- _TEXTE FOURNI_
'''
Autant le colonel Changarnier avait pris soin, la veille, d’éviter une rencontre, autant, allégé du convoi, il attendait, il espérait, il recherchait une affaire générale; mais il en fut pour son vain espoir. Suivi de loin par les bataillons d’Abd-el-Kader, qui longeaient prudemment le pied des montagnes, escorté de plus près par la cavalerie, très nombreuse, mais presque aussi prudente que l’infanterie, le colonel faisait des haltes fréquentes afin de donner à l’ennemi des tentations d’attaque. Une seule fois il parut mordre à l’appât ; mais la charge, rompue par un feu de deux rangs, n’arriva même pas jusqu’aux carrés hérissés de baïonnettes. La colonne revit avec plaisir, le 24 et le 25, les bons bivouacs de Souk-el-Arba et de Sidi-Ali-Tamjiret, et le 26, au pied du Nador, elle fit sa jonction avec les troupes restées sous Medéa.
'''
- _EXTRAIT SOURCE_
'''
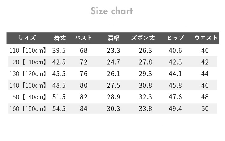Image resolution: width=225 pixels, height=141 pixels.
Task: Select the bust value 84
Action: (84, 108)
'''
- _OBJECTIF A_
Résumez le texte fourni en deux phrases.
- _OBJECTIF B_
Répondez à ces questions d'après le texte fourni :
(i) Dans quel but le colonel faisait-il des haltes fréquentes ?
(ii) Qu'est-ce qui a rompu la seule charge ennemie ?
(iii) Avec quelles troupes la colonne fait-elle sa jonction le 26 ?

- _RÉPONSE RÉDIGÉE A_
Libéré du convoi, le colonel Changarnier recherchait un combat général et faisait des haltes fréquentes pour inciter l'ennemi à attaquer, mais les troupes d'Abd-el-Kader restèrent prudentes et leur seule charge, rompue par un feu de deux rangs, n'atteignit pas les carrés. La colonne regagna les bivouacs de Souk-el-Arba et de Sidi-Ali-Tamjiret les 24 et 25, puis rejoignit le 26, au pied du Nador, les troupes restées sous Medéa.

- _RÉPONSE RÉDIGÉE B_
(i) Pour donner à l'ennemi des tentations d'attaque.
(ii) Un feu de deux rangs.
(iii) Avec les troupes restées sous Medéa.